I leave before she can push further, retreating to my office and closing the door with more force than necessary.
My office is the only room in this apartment that feels like mine—dark wood, leather chairs, walls lined with books I've actually read. I sink into my chair and pull up my emails, trying to focus on work.
But I can hear her moving around down the hall. Boxes being opened. Drawers sliding. The soft sound of her humming something off-key.
She's been here less than an hour, and already the apartment feels different.
Occupied. Lived-in.
Less mine.
My phone buzzes. My mother, of course.
Mother: We need to talk about your engagement. Dinner tonight. 7 pm. No excuses.
I consider ignoring it, but that will only make things worse.
Me: Isla and I will be there.
Mother: Just you. This is family business.
Me: Isla is family now. We come together or not at all.
A long pause. Then:
Mother: Fine. 7 pm. Don't be late. And Adrian? Do try to prepare your fiancée for what she's getting into. The Blackwell family isn't for the faint of heart.
I set down my phone and lean back in my chair, closing my eyes.
What have I done?
I've brought Isla into my world, my space, my life. A woman who makes me feel things I've trained myself not to feel. Who sees through my carefully constructed walls with alarming ease. Who hums off-key while unpacking and wears scuffed Converse and calls me out on my bullshit.
A woman I've spent seven years keeping at a distance for very good reasons.
And now she's down the hall, in my home, wearing my ring, preparing to play my wife.
For a year.
This is going to be the longest year of my life.
At 1:30, I hear voices in the living room. The wardrobe consultant must have arrived. I consider staying in my office, but something—concern? curiosity?—makes me check on them.
I find Isla standing in the middle of my living room, surrounded by clothing racks and garment bags, looking overwhelmed. The consultant—a severe woman named Margot who I've used before—is holding up dress after dress, talking rapidly about "season-appropriate colors" and "event-specific silhouettes."
Isla catches my eye, and her expression is pure panic.
"Margot," I interrupt. "Could you give us a moment?"
"Of course, Mr. Blackwell." She glides away with her assistants, leaving us alone among the racks of expensive clothing.
"This is insane," Isla hisses. "She wants to spend forty thousand dollars on clothes. Forty thousand. I could live for a year on that."
"Consider it an investment."
"In what?

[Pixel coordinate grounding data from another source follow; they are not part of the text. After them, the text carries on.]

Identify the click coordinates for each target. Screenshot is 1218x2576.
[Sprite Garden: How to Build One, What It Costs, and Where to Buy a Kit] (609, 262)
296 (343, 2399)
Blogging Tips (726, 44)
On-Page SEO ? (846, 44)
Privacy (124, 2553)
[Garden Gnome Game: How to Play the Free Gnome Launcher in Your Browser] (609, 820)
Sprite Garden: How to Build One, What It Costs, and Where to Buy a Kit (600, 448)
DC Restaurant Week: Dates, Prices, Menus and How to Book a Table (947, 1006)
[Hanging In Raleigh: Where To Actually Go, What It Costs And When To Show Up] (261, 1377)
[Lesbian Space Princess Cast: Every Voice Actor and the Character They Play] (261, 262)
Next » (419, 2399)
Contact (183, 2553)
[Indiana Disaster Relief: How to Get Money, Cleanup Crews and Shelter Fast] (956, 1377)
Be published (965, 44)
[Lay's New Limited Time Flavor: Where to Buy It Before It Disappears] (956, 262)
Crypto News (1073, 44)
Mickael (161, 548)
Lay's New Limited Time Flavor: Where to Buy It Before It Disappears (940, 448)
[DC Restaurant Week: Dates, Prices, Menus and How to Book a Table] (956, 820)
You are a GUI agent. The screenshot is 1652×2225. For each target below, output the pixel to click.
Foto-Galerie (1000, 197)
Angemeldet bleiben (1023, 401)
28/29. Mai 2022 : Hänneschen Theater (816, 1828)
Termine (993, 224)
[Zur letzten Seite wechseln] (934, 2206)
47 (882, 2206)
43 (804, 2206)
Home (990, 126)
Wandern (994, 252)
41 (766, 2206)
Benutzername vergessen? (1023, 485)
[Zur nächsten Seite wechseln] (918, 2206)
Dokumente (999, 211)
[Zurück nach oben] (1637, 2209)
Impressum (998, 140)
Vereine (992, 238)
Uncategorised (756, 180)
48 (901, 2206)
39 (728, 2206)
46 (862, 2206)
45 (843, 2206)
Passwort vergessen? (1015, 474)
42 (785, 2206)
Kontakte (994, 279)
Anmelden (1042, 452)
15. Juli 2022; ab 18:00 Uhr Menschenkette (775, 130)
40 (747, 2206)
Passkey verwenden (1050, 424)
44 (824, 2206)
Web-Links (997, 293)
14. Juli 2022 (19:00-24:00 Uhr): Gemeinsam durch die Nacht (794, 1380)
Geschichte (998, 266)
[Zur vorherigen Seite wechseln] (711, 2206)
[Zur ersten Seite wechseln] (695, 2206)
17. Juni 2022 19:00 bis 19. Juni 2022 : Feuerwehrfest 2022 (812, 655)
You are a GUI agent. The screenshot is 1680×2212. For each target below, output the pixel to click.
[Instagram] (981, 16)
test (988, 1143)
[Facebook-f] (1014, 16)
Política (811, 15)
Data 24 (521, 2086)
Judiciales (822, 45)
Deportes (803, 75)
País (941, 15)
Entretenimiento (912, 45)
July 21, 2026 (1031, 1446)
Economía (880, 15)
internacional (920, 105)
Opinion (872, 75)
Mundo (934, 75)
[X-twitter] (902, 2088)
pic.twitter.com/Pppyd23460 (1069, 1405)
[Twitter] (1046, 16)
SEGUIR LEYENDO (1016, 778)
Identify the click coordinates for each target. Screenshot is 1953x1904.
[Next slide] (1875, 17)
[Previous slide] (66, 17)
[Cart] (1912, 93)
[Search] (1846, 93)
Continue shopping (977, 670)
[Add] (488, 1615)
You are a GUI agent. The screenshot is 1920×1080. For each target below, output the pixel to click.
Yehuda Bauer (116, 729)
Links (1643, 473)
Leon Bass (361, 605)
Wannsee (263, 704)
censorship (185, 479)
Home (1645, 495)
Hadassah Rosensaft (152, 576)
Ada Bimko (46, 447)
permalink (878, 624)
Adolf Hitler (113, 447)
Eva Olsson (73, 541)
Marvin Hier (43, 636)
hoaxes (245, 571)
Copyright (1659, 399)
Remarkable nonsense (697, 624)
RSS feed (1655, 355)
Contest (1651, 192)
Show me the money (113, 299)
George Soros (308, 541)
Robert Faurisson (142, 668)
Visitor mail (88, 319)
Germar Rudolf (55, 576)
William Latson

Making me into a Blackwell wife?"
"In making you comfortable."
She looks at the racks, at the dresses and shoes and accessories, and I can see her trying to reconcile this with her values, her sense of self.
"I don't need all this," she says quietly. "I just need a few good pieces. Something I can mix and match."
"Tell Margot that. She works for you, not me."
"Really?"
"Really. This is your wardrobe, Isla. Choose what makes you comfortable."
She studies me for a moment, suspicious. "Why are you being nice?"
"I'm always nice."
"You're always something, but nice isn't the word I'd use."
Despite everything, I smile. "Fair enough."
She returns to Margot, and I watch as she takes control of the situation, eliminating ninety percent of what's been suggested, choosing pieces that suit her style while meeting the requirements of my world. Practical, elegant, still distinctly her.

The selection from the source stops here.